WHAT TO PRODUCE: Rewrite the lines of the listing from the line with "Image resolution: width=876" to the line with "info-circle-icon: i is" as a Markdown table with the columns Row and Line, numbering each line and leaving out blank lines.

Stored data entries
---------------
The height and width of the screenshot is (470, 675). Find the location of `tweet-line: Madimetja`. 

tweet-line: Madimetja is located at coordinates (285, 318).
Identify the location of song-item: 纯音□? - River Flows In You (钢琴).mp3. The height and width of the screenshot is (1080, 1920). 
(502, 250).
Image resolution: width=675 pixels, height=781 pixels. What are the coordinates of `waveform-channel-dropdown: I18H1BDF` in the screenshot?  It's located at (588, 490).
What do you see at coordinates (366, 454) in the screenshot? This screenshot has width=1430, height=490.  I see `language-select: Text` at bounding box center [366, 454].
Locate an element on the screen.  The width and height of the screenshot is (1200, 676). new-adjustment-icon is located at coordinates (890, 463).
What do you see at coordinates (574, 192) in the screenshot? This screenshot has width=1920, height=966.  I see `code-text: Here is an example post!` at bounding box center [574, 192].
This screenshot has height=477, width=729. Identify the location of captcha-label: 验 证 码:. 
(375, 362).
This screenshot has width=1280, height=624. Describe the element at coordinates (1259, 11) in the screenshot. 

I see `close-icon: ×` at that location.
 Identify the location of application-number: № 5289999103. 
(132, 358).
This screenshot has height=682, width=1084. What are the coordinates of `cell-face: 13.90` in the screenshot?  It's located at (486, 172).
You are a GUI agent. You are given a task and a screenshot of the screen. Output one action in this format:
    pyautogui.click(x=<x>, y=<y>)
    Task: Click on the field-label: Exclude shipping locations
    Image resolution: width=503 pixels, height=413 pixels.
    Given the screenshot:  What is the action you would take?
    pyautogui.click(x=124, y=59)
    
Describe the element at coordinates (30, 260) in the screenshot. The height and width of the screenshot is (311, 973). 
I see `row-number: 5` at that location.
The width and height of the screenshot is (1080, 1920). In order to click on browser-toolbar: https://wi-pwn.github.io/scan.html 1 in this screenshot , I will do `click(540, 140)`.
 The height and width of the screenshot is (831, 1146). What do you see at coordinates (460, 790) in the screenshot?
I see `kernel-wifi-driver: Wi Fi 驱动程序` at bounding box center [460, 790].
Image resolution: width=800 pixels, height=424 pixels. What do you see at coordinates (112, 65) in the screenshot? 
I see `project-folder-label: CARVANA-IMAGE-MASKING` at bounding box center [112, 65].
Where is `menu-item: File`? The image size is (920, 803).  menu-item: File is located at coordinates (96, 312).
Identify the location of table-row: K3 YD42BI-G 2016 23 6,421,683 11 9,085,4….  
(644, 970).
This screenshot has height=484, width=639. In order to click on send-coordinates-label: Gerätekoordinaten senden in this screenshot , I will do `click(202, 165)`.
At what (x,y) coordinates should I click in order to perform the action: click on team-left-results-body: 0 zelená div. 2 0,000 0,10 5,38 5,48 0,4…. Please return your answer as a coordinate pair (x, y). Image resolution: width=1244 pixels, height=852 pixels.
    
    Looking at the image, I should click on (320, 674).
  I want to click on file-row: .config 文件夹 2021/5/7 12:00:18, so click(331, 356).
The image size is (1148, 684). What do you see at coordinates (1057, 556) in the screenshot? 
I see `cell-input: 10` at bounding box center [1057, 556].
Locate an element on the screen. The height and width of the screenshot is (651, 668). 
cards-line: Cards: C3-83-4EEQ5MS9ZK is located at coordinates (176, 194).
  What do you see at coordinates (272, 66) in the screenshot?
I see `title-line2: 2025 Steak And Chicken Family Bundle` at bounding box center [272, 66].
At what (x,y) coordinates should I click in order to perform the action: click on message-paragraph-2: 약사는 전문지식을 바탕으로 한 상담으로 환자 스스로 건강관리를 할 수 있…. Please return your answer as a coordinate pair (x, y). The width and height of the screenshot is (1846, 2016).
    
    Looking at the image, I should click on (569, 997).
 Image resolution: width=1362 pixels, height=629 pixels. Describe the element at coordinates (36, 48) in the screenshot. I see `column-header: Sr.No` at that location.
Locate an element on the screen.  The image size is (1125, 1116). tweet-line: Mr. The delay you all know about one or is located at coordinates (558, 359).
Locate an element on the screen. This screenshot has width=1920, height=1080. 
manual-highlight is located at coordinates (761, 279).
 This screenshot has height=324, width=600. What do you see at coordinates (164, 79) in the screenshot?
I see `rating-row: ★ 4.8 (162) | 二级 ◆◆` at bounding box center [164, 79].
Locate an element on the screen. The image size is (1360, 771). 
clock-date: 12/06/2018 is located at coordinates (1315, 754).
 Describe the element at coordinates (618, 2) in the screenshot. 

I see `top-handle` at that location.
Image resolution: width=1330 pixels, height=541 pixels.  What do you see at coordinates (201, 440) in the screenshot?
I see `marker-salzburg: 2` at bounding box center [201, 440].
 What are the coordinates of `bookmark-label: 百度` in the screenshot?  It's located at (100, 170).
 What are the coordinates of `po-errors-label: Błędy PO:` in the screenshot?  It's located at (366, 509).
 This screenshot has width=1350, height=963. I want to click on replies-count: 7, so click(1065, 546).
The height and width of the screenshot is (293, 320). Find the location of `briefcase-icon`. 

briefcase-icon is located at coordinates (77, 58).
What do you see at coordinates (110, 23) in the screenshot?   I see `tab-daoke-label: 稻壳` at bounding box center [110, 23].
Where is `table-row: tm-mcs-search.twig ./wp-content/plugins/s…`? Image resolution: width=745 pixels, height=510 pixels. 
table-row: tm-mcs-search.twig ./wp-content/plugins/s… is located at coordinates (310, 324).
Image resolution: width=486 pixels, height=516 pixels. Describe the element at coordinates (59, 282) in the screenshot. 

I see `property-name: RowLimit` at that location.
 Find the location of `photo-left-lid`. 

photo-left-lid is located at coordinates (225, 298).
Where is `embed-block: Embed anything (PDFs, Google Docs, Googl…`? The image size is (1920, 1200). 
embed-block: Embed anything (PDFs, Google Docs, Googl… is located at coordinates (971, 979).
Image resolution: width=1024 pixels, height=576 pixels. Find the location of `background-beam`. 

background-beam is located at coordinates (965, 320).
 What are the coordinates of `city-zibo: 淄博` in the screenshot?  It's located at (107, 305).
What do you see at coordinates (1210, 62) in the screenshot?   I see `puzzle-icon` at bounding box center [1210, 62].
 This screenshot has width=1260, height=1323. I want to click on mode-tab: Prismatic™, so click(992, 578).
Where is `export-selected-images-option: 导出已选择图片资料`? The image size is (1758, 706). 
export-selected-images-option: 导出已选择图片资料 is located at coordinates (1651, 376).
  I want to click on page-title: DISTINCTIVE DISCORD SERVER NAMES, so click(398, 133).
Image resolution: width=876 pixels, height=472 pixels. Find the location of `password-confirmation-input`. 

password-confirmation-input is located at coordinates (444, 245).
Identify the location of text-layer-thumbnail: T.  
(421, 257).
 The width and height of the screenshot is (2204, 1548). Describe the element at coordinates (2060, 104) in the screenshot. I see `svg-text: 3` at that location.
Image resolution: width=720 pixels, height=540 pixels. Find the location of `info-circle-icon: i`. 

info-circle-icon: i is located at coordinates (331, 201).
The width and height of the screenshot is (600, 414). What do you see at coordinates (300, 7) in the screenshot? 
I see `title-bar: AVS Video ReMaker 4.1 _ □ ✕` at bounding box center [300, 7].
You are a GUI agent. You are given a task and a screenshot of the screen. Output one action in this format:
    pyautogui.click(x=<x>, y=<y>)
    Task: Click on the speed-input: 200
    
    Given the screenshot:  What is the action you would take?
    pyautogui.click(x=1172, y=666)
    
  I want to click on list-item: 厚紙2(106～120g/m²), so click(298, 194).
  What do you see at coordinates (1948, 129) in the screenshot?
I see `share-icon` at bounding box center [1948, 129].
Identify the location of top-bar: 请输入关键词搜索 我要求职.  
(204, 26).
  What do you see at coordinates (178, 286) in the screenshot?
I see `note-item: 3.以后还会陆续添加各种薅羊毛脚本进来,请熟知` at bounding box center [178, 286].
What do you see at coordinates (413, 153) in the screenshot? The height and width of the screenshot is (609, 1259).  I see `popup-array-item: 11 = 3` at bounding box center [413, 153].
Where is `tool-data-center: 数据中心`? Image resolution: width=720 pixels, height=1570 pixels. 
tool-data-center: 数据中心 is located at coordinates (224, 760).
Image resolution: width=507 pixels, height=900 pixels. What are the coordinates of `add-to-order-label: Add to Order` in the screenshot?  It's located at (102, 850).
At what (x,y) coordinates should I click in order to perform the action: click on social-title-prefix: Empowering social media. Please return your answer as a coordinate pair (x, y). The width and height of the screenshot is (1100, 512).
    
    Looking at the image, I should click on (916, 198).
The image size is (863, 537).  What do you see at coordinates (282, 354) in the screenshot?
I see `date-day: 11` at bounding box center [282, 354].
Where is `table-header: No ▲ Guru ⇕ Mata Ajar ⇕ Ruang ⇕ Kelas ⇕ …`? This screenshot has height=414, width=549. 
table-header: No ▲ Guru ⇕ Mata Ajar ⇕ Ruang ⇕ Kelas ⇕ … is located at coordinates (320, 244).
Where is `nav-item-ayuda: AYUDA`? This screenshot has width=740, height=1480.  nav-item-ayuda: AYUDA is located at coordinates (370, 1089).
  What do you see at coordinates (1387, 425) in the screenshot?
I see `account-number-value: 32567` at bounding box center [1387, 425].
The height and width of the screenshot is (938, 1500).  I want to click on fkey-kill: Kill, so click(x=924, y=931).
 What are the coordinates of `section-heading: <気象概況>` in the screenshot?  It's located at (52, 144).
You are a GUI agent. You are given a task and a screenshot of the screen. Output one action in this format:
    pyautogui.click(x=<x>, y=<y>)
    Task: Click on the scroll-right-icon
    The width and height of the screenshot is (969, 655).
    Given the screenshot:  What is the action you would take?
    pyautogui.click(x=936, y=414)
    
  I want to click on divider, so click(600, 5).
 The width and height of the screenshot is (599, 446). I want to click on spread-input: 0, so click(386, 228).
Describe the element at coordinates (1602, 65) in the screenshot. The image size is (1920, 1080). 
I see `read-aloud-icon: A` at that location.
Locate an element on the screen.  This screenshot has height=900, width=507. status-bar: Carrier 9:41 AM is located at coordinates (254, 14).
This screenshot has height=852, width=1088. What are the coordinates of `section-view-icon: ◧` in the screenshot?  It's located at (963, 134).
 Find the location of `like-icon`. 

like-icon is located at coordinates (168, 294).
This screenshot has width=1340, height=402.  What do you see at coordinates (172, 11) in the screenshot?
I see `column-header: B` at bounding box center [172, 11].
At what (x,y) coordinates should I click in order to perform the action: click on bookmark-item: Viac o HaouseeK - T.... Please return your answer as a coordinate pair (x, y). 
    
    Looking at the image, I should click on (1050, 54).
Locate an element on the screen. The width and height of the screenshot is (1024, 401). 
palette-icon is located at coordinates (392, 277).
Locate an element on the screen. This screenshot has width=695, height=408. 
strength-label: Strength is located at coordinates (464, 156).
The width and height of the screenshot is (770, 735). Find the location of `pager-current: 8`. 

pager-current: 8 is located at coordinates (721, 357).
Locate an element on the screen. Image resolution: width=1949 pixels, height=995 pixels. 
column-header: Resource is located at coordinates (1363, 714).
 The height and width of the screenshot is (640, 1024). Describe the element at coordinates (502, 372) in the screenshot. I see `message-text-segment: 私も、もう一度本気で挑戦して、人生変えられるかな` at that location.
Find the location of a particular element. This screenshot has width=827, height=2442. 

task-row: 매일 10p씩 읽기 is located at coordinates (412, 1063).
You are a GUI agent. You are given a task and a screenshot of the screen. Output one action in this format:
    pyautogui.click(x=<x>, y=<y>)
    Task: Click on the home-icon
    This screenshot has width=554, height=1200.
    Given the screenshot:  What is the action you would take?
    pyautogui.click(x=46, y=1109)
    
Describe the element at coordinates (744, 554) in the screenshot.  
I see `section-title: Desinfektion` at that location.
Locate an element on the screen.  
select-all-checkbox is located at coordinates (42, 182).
---------------
ANSWER SECTION:
| Row | Line |
|---|---|
| 1 | Image resolution: width=876 pixels, height=472 pixels. Find the location of `password-confirmation-input`.  |
| 2 | password-confirmation-input is located at coordinates (444, 245). |
| 3 | Identify the location of text-layer-thumbnail: T.   |
| 4 | (421, 257). |
| 5 |  The width and height of the screenshot is (2204, 1548). Describe the element at coordinates (2060, 104) in the screenshot. I see `svg-text: 3` at that location. |
| 6 | Image resolution: width=720 pixels, height=540 pixels. Find the location of `info-circle-icon: i`.  |
| 7 | info-circle-icon: i is located at coordinates (331, 201). |